At room temperature, Raman and photoluminescence (PL) spectra with a 532 nm laser excitation are detected and presented in Figure 1d and e, respectively. The monolayer MoS2 can be identified by the frequency difference between two strong Raman peaks at 384 (in-plane E 2 g 1 ) and 404 cm−1 (out-of -plane A 1g) being 20 cm−1 [38, 39]. Strong PL peaks with A-exciton and B-exciton peaks of about 673 and 621 nm are another evidence of MoS2 monolayer. Intensity of PL depends on both the excitation rate proportional to local electric field intensity in MoS2 monolayer position, and the quantum yield Q of the exciton emission determined by the radiative decay rate of monolayer MoS2 [26, 27, 31]. Monolayer MoS2 on the SiN/Ag substrate possesses the higher electric field intensity and radiative decay rate than that on the SiN/Si substrate due to reflection of Ag surface, which results in stronger PL emission (blue and green lines in Figure 1e). For the perforated metallic structure, density of the scatter defined by the numbers of the scatters unit area modifies the radiative decay [31]. Thus, monolayer MoS2 on the perforated metallic structure with period of 620 nm gets an additional quantum yield and more PL emission than that with period of 700 nm (black and red lines in Figure 1e).

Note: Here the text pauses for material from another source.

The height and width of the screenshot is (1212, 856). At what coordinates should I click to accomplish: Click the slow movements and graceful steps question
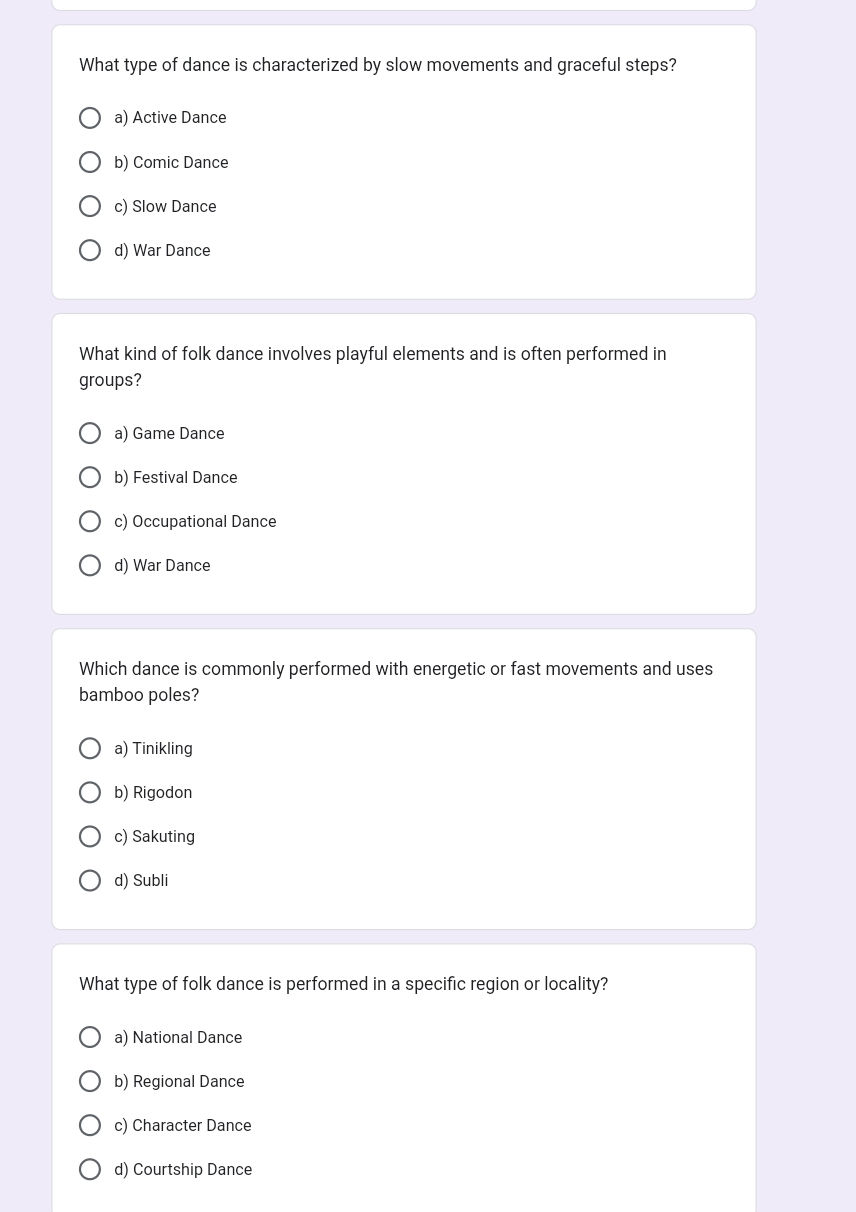(377, 65)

In order to enhance the SHG signal of monolayer MoS2, we rational design the SPP resonance wavelength of the metallic structures covered with monolayer MoS2 to be well matched with that of fundamental wave (pump laser). Thus, plasmonic resonances properties of the designed samples with different period are firstly calculated by the frequency-domain finite-element method (FEM). We considered a metallic structure with period of 620 nm possessing a symmetric SPP resonance at wavelength 872 nm (Figure 2a), which is close to the wavelength 869.6 nm of experimental excitation laser. Here, symmetric SPP resonance mode can be identified by the electric field E z distributions with the opposite phase on the upper and lower surface which originates from the same charge accumulations (see Figure 2c) [40]. As a reference, we also chose a metallic structure with period of 700 nm, in which the excited SPPs resonances at 938 nm is far away from the wavelength of excitation laser. The experimental reflection spectra of the fabricated samples with periods of 620 and 700 nm are shown in Figure 2b. Two reflection dips induced by symmetric SPPs resonances are at wavelengths 879 and 930 nm, respectively. Slight difference maybe comes from the experimental error.

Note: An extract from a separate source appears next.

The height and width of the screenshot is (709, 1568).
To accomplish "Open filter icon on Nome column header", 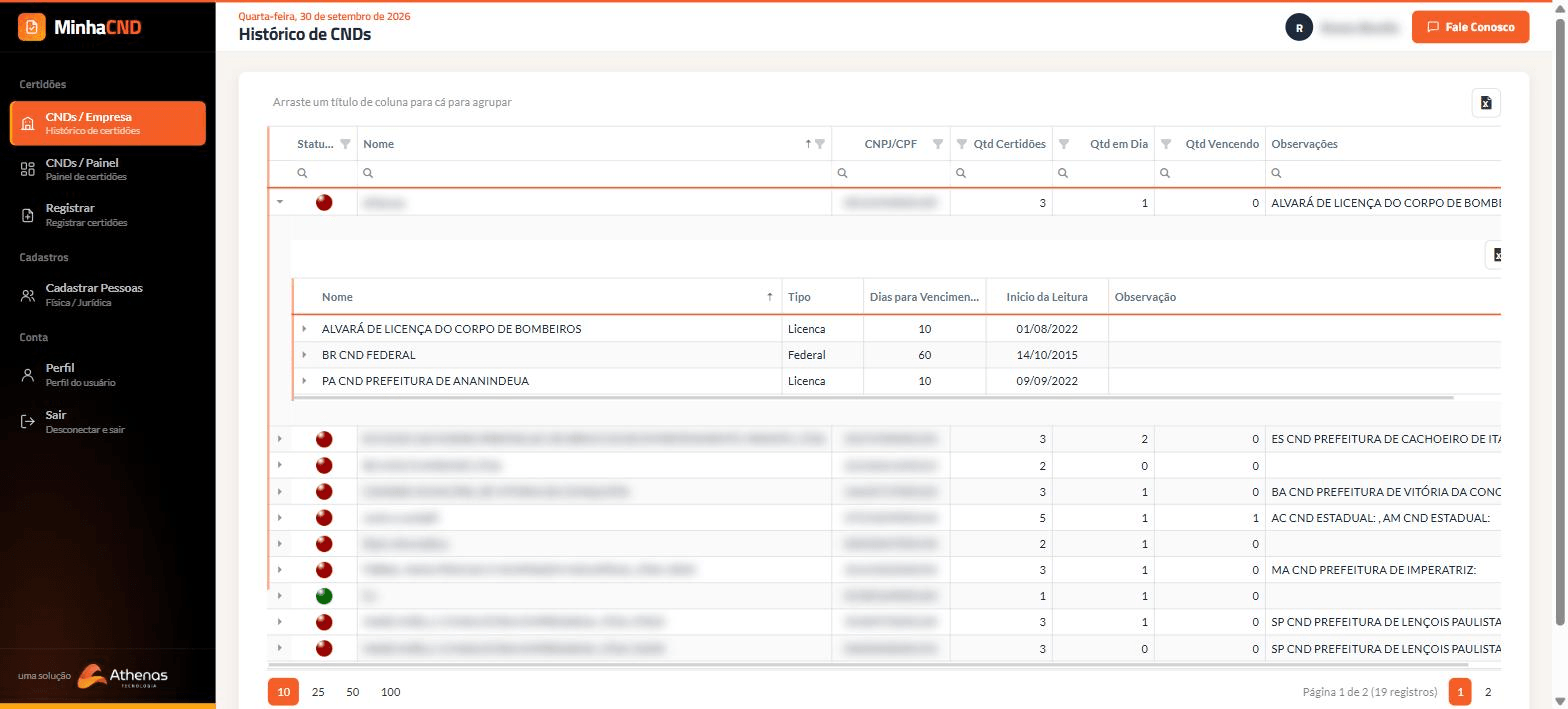I will (820, 144).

Figure 2: Calculated (a) and measured (b) reflection spectra with periods of 620 (black solid line) and 700 nm (red dash line), respectively. The red arrow refers to the excitation wavelength of pump laser. The electric field E z (c) and E x (d) distributions at wavelength 869.6 nm for the perforated metallic structures with period of 620 nm.
Figure 2:

Calculated (a) and measured (b) reflection spectra with periods of 620 (black solid line) and 700 nm (red dash line), respectively. The red arrow refers to the excitation wavelength of pump laser. The electric field E z (c) and E x (d) distributions at wavelength 869.6 nm for the perforated metallic structures with period of 620 nm.

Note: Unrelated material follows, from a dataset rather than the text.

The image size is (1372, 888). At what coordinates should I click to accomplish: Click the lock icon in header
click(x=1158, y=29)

A typical laser excitation spectrum at wavelength 869.6 nm and the corresponding SHG spectra at 434.8 nm of monolayer MoS2 on the different substrates under the same incident laser power are shown in Figure 3a. An enhanced SHG effect was observed on the perforated metallic structure. The log–log scale plots of SHG output intensity in different substrates versus incident laser power are presented in Figure 3c, revealing a perfect quadratic dependence that is in agreement with the second-order nonlinear process. When the SPPs of the perforated metallic structure are in resonance with the excitation laser, monolayer MoS2 exhibits the highest SHG conversion efficiency. Comparing with the SiN/Si substrate, the SHG signal of monolayer MoS2 on the perforated metallic structure with period of 620 nm shows more than three orders of magnitude improvements.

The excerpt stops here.